Dee Gables, a novelist who tracks handbag prices “as a hobby” told WSJ she has seen examples of shoddy workmanship in the products displayed inside the company’s boutiques.
“We expect price increases of a couple hundred dollars,” said Dee Gables, a 32-year-old novelist who lives in Clawson, Mich. “But to go up $2,000 in six months upset a lot of Chanel lovers.”
Gables, who tracks handbag prices as a hobby, said the quality hasn’t kept pace with the rising prices. She has seen bags in Chanel boutiques in recent years with crooked pockets, missing stitches and chain straps that don’t lie flat.

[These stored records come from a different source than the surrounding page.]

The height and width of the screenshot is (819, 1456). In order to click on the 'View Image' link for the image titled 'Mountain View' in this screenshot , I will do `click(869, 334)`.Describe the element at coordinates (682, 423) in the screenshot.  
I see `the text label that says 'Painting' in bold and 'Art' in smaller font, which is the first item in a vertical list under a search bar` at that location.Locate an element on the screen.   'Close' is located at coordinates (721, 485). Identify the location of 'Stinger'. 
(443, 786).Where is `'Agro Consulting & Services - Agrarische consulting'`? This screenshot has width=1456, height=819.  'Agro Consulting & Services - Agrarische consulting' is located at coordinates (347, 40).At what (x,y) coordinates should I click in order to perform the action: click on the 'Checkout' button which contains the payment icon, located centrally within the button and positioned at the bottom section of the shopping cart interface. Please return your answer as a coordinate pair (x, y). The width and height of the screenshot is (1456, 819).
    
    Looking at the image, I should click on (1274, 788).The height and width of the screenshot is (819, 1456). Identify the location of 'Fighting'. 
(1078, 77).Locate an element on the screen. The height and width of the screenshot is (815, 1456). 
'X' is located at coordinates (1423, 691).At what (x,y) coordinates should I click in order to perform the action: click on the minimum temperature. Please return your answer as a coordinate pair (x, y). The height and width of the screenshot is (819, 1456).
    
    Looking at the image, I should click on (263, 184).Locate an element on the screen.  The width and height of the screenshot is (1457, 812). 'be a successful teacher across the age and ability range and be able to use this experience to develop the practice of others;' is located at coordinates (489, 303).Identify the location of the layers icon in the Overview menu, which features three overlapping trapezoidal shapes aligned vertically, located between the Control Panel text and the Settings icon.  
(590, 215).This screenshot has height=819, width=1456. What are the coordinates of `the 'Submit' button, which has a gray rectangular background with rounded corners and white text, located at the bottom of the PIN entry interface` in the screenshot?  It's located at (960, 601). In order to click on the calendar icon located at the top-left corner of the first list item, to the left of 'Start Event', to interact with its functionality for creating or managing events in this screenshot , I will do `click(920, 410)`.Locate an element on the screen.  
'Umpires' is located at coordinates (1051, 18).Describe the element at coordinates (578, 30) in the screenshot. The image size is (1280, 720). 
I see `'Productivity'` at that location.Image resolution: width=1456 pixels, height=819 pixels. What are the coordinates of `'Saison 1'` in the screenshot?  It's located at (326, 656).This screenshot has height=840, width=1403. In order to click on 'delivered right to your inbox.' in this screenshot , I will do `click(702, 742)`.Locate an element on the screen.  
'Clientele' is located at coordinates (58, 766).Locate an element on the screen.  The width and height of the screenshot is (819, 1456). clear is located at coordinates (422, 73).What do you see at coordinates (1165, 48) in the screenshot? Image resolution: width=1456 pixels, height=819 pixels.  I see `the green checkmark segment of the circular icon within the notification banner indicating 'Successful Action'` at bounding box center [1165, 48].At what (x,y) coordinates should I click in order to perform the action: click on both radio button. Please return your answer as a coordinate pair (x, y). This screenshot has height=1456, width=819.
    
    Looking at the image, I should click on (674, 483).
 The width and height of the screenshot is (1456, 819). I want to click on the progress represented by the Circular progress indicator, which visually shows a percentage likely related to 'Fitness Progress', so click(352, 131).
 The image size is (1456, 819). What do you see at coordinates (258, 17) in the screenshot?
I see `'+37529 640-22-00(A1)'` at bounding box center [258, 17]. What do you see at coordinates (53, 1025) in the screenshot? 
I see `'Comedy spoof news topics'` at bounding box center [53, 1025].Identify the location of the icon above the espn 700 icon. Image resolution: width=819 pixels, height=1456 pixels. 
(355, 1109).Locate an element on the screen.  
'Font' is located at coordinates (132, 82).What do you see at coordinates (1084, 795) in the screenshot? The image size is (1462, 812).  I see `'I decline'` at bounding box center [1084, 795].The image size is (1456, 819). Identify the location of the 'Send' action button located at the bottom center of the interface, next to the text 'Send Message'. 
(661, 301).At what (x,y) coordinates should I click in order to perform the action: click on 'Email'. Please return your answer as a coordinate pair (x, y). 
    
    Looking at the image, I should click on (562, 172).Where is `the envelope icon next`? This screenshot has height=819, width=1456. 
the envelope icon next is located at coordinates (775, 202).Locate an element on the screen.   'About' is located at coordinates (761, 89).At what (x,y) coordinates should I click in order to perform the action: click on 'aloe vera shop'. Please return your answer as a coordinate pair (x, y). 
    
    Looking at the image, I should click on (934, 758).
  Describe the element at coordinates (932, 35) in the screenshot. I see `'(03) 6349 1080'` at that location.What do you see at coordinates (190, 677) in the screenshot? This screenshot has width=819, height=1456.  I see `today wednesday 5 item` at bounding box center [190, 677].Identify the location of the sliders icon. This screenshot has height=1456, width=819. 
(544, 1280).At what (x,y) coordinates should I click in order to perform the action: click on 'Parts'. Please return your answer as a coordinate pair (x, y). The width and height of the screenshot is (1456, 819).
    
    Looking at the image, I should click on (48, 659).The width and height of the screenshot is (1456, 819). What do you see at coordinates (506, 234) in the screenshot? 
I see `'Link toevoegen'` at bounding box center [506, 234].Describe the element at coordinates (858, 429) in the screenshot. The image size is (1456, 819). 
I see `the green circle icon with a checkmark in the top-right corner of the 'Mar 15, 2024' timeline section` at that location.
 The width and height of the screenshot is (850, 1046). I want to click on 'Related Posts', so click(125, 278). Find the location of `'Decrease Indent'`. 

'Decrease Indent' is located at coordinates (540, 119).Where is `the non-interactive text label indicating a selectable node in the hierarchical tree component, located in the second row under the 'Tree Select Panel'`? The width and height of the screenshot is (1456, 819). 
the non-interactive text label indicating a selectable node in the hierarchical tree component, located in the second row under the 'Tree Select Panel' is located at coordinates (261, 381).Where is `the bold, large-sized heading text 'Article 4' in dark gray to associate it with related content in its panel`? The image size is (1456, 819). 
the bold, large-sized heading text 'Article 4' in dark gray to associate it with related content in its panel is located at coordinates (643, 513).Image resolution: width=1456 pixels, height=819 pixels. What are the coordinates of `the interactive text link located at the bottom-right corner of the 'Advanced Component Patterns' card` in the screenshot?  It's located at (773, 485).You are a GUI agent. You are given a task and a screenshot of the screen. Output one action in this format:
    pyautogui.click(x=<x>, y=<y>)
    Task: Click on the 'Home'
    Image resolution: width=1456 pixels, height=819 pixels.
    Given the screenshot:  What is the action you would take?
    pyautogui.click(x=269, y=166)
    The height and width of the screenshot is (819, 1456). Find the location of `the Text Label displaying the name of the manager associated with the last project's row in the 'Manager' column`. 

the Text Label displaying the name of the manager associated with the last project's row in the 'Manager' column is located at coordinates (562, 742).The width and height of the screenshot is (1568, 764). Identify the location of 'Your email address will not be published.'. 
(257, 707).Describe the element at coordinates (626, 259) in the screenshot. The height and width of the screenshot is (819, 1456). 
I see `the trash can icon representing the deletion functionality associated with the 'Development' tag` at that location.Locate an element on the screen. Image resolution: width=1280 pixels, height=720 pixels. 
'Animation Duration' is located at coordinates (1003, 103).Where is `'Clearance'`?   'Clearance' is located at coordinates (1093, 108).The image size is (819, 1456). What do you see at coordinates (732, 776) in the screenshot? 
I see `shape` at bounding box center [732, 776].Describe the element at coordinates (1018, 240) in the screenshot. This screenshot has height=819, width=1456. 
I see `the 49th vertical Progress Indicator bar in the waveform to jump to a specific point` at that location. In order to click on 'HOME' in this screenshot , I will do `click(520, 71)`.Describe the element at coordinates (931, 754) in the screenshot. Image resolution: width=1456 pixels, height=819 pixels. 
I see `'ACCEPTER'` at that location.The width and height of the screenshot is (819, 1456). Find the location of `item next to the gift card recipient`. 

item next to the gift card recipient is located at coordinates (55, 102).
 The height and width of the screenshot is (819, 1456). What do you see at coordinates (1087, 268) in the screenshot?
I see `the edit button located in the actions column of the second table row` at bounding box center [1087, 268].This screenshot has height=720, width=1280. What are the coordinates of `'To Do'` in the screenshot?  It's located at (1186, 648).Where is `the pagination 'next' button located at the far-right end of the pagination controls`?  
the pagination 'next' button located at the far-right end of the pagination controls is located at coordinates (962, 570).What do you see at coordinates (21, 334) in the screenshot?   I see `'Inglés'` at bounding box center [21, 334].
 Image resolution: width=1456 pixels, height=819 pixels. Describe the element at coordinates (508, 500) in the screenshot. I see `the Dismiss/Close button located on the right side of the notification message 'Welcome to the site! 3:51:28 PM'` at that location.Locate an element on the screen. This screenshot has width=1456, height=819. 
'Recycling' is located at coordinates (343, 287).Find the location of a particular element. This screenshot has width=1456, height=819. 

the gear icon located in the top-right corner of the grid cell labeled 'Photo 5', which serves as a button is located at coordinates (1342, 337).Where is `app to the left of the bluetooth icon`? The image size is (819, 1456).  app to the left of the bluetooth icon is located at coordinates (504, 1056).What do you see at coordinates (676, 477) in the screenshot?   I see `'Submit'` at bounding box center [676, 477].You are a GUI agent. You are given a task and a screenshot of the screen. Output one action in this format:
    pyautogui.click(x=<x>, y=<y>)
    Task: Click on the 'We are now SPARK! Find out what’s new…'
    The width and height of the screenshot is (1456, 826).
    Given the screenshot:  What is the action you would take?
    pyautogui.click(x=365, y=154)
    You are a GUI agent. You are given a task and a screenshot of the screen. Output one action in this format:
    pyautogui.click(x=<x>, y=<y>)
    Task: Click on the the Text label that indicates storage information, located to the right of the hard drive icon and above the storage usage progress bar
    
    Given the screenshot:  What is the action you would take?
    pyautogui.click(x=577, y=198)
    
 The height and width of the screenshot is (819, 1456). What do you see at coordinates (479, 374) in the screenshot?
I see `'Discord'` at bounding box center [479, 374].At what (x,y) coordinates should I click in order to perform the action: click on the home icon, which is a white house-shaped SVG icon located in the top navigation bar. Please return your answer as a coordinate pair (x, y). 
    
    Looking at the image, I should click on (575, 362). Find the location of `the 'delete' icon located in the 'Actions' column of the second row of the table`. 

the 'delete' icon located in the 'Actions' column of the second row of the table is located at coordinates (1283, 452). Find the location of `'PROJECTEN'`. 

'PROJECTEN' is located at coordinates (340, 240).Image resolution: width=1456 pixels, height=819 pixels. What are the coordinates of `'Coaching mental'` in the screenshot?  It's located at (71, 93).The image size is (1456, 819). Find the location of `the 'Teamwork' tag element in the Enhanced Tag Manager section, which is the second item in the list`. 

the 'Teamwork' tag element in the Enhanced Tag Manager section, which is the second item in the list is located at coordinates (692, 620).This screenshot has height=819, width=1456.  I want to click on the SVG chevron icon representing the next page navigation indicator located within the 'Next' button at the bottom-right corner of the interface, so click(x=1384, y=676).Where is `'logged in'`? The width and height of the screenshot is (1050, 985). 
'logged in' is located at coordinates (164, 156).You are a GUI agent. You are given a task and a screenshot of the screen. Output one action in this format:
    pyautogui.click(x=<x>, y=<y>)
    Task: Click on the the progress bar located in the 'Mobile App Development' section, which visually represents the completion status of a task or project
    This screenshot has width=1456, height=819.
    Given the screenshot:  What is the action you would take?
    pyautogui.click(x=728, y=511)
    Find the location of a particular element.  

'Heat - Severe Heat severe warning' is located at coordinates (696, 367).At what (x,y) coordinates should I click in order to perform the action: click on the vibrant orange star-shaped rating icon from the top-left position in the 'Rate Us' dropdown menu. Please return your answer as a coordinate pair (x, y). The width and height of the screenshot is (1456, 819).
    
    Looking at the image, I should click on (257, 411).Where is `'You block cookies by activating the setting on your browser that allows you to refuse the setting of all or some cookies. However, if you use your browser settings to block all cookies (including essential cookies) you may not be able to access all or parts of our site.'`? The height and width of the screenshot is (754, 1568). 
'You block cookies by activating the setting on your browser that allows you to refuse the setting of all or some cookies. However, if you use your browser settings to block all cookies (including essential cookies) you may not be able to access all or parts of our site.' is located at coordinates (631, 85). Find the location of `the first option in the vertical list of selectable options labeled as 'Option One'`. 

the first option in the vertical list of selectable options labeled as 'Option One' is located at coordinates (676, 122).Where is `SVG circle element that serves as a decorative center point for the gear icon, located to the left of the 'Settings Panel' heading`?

And she wasn’t the only Chanel customer who went on the record to complain. Imagine spending nearly $10K on a luxury handbag only to have the clasp break a few months later. Does that sound like an effective strategy for customer retention?
Valerie Chan, a 33-year-old financial analyst who lives in Forest Hills, Queens, said the clasp on a Chanel camera case broke a few months after she bought it at one of the brand’s boutiques in 2018. “If you’re going to pay such a high price, the materials and craftsmanship should keep up,” she said. “I understand they need to raise prices to keep up with inflation. But lately their prices seem to be increasing at a more rapid pace.”
But as WSJ exposes in its report, the real reason Chanel has been so aggressive with its price hikes is that it wants to place its bags in the same rarefied territory (metaphorically speaking) as those produced by its archrival, Hermès. So while higher raw materials prices are an excuse for these hikes, they’re not the real reason. And as one purse blogger quoted in the story pointed out, while customers have been grumbling, they’re still buying (even if that means buying second-hand).
Chanel’s new prices put it more in line with Hermès, whose Birkin and Kelly bags have waiting lists despite prices that run into the tens of thousands of dollars. Chanel’s brand is about as strong as Hermès but until recently its bags were less expensive, said Mr. Rambourg, the HSBC analyst.
“As much as some people are upset at Chanel’s price increases, they are still buying,” Ms. Mahoney Dusil said. “As the price goes up, it becomes unattainable for some. But the core customers won’t be priced out.”
As a result, prices on second-hand Chanel goods on popular website therealreal have surged 26% since 2020. By comparison, headline inflation as measured by the CPI rose 7% between December 2021 and December 2022, the highest number in 40 years.